Not very happy with how the pricing turned out. You can forget about GPT-4.1, that is dead (costs full use). o4-mini, while capable, is not looking great when calculating the credit price of full use.
I’m expecting Cursor will drop o3-mini soon, otherwise people would still be using it, because it represents a much better value than o4-mini and GPT-4.1. I interpret this as a similar fail as with R1, even if we count in thinking, why does o4-mini - 3 times costlier in API - have the same credit price?
I guess for a cheaper every-day model I am staying on o3-mini as long as possible. Then not sure, might skip this 1/3 credit category altogether. There’s only Haiku which is worse than V3 and Grok 3 Mini.
For a free one, Grok 3 Mini looks okay, slightly better than V3 (why doesn’t Cursor have V3.1 already?).
For full use, I will be trying Gemini 2.5 Pro. From using it for a few hours, it seemed capable, though I’m not sure if it’s better than Sonnet 3.7 as benchmarks indicate. o4-mini seemed fine, but reaction time was tragic - waiting 3-10 minutes for a few lines of code is not a premium service. Also Cursor’s pricing left a bitter aftertaste from o4-mini…
I agree with you that GPT-4.1 should be cheaper. If it were 0.5 credits per use I’d probably use it quite a bit. I really enjoyed the free period with that.
And while o4-mini is indeed quite slow, I’ve found myself using it almost exclusively lately because of the quality of the research it does in gathering context and the code that it produces. It seems to be getting a bit faster, or maybe it just seems that way now that I can now distract myself by reading what it’s thinking sometimes. Gemini 2.5 is also good, and quite a bit faster, so I’ll use that for more simple stuff. I don’t think I can ever go back to Claude 3.7 thinking because of how ADHD it is. (I used to use it almost exclusively, and some of my codebase still suffers from the bloat it introduced.)
I think I forgot to post here. Added few new icons (recommended, warning, removed), all can be disabled.
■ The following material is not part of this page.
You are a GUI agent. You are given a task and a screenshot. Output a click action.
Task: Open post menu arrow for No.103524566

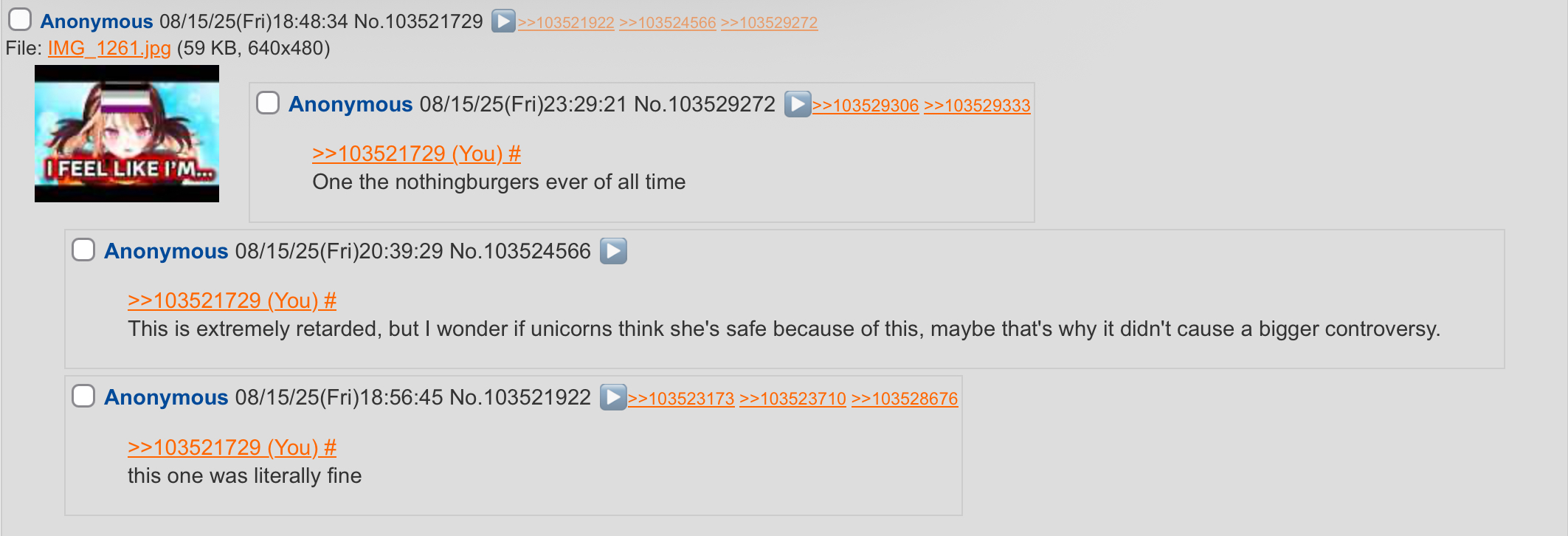(613, 251)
I still believe o4-mini is overpriced, or at least the use cost unexplained (and threads on forum shadowbanned).
I thought it must be wrong, but in the new table they list o3-mini as 0.25, it used to cost 0.33 (third). I have no idea what Cursor is doing with those numbers. Only thing that could explain it are some special deals with AI companies.
o4-mini seems to chew on problems for much longer than other thinking models. Claude and Gemini, you can see what they’re thinking. o4-mini only gives you summaries of what it’s thinking (if anything), probably because the full output would be TLDR. That might explain the higher cost.
Yes, it feels a bit slower. Though when Sonnet 3.7 decides to implement 4 extra features, even the o4-mini is faster than.
The thinking cost should be covered by the “Thinking Coef” which expresses how many more tokens are used for thinking compared to if thinking were not used. From that, other values are calculated, like “True Output Cost ($/1M)”.
So from these numbers, it makes no sense why should o4-mini be priced as a full use when it is cheaper (lower thinking coefficient) in API compared to o3-mini.
I suspect either Cursor got some insane deal on o3-mini, or they are just increasing prices because they can. Competition is still not on their level (though water competitor recently announced custom models, biggest one should be on par of sonnet 3.5 and cost only a fraction; helper code competitor recently raised sub 30->50$, and I read very different polarized opinions on quality)
This is slightly off topic, but I tried out o3 in MAX mode today to see what it would cost me compared to the old model of 0.05 US cents per tool use. I asked it a single question, and it used 18 tool uses (mostly reading various files). Would have cost me $0.95 in the old model. Then I checked how many credits it charged me on the online dashboard. 53.2 credits! So $2.13…more than double what the old model would have charged for the same o3 prompt. One prompt gobbled up 1/10 of my monthly credits.
Granted, o3’s per-token cost is like 3 times the next cheapest model, so maybe I was just getting a good deal before for o3, where I was paying the same per-tool-use cost as I would have for Claude or Gemini.